24/192 and Beyond?

It's a sobering thought: it was the computer manufacturers and software developers, not the consumer electronics industry, who enabled the biggest audio format since the CD to become popular. The format, which hasn't done much to impress audiophiles, but has greatly enhanced the portability of music, is MP3 and CE manufacturers are only now trying to catch up with products that take advantage of its widespread use.

High-resolution audio is clearly having a tough time catching fire via the normal consumer electronics channels, so perhaps a boost from the computer industry might help in a couple of ways: making it easier to create high-rez music and making it easier for consumers to listen to it through computer-based systems.

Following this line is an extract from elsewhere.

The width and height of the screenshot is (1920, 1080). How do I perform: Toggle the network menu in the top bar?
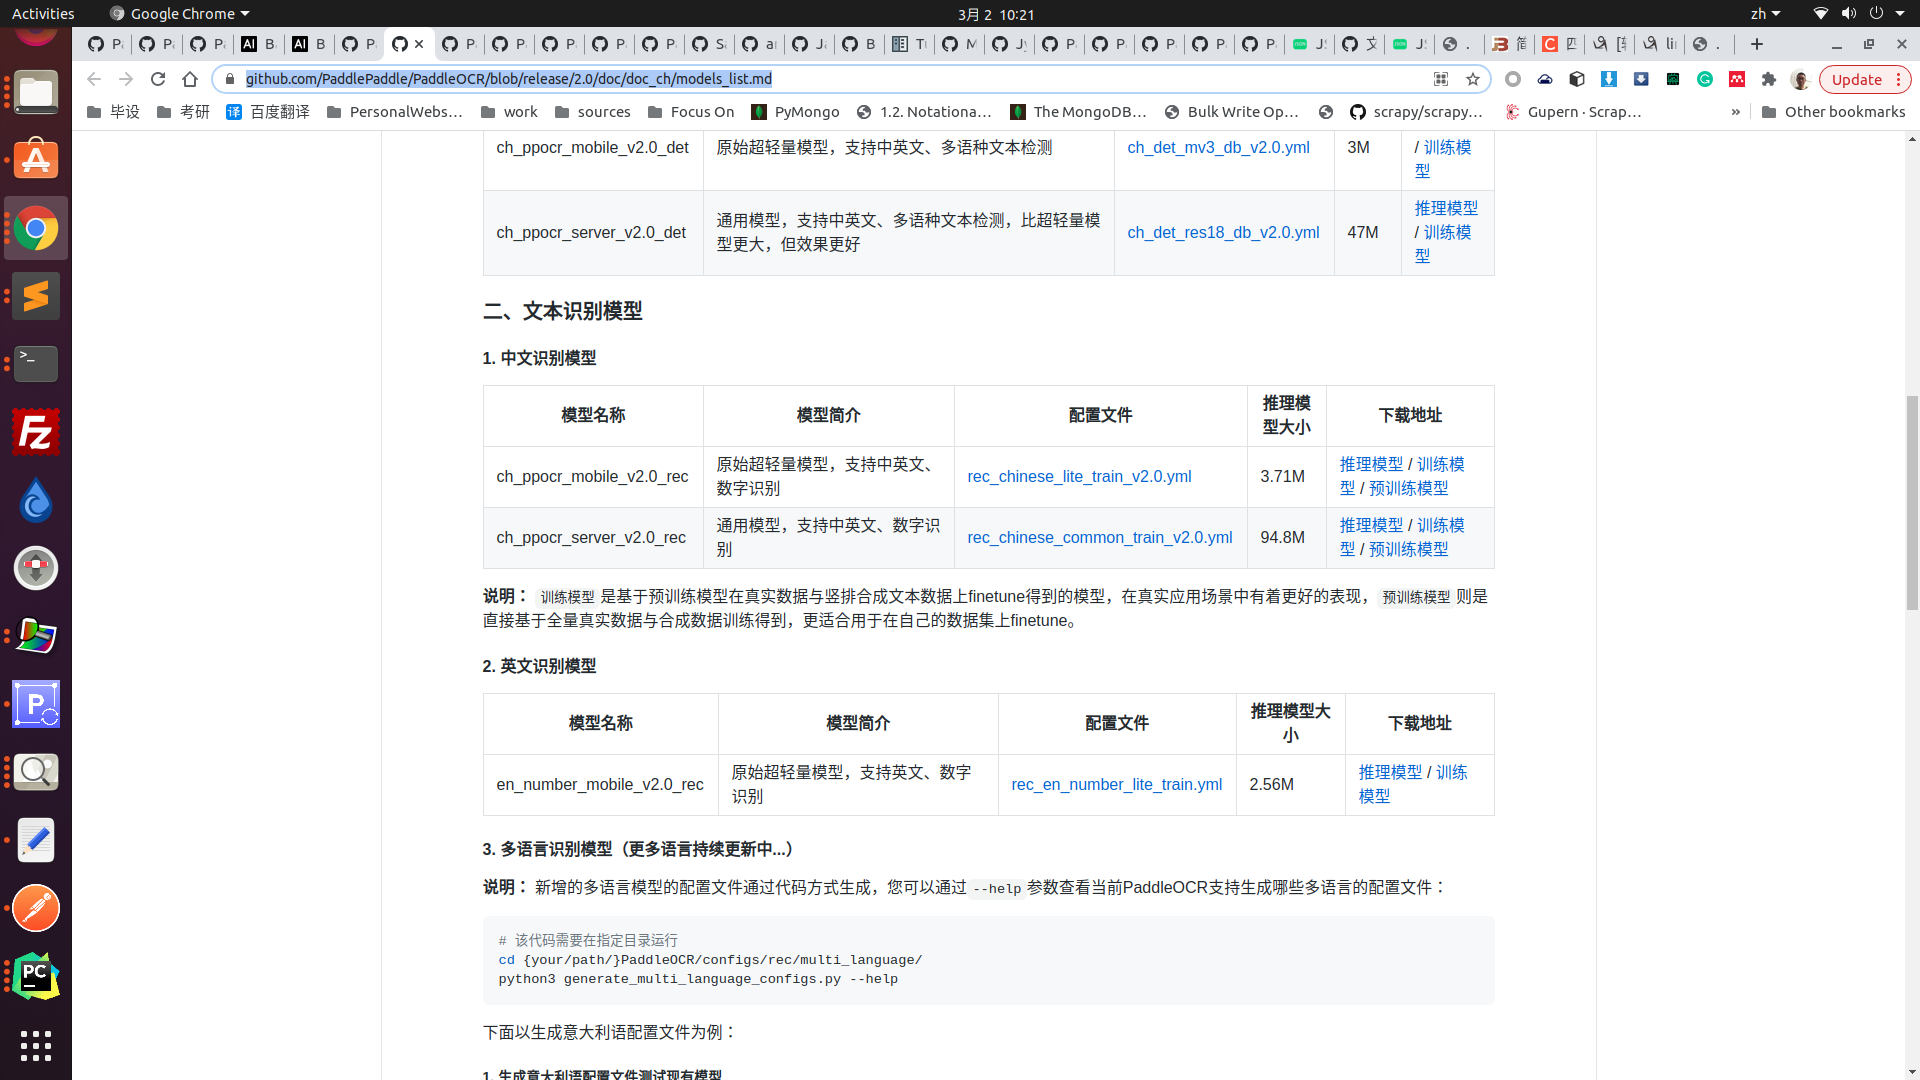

At last week's Macworld Expo in New York City, Apple Computer unveiled the latest version of its OS X operating system, 10.2, also known by its code name during development, Jaguar. The new system features what the company is calling OS X Core Audio and is clearly aimed at audio professionals, who are needed to supply the market with high-resolution music titles. But according to Apple, Core Audio will also facilitate high resolution DVD and 3D game stereo and multi-channel audio formats for consumers.

Apple says that Core Audio manages all audio as 32-bit floating-point data. "This allows the Mac to efficiently handle 24/96 as well as higher resolutions (24/192 and beyond) that may become common in the future," says the company. "Core Audio also delivers highly optimized sample rate converters to allow programs that do not yet use this high-resolution format to provide data to Mac OS X without truncation."

Another problem the company says is addressed by Core Audio is throughput latency or the time needed for an audio signal to enter the computer, travel through the system to the application handling the data and then back out to the audio monitoring system. Apple states, "The most fundamental measure of audio performance is throughput latency. The Core Audio HAL (Hardware Abstraction Layer) provides ultra-low-latency communication between applications and I/O devices that is measurably more efficient than previous solutions. M-Audio reports latency as low as 40 samples on Mac OS X from the company's audio interfaces. That translates into 1ms throughput latency, even in a full multichannel environment."

Multichannel audio is also supported in 10.2, eliminating the need for third party system extensions. Apple says that the new architecture will natively enable such applications as home-theater surround sound in addition to pro features such as being able to record with more than two microphones simultaneously without additional outboard processing.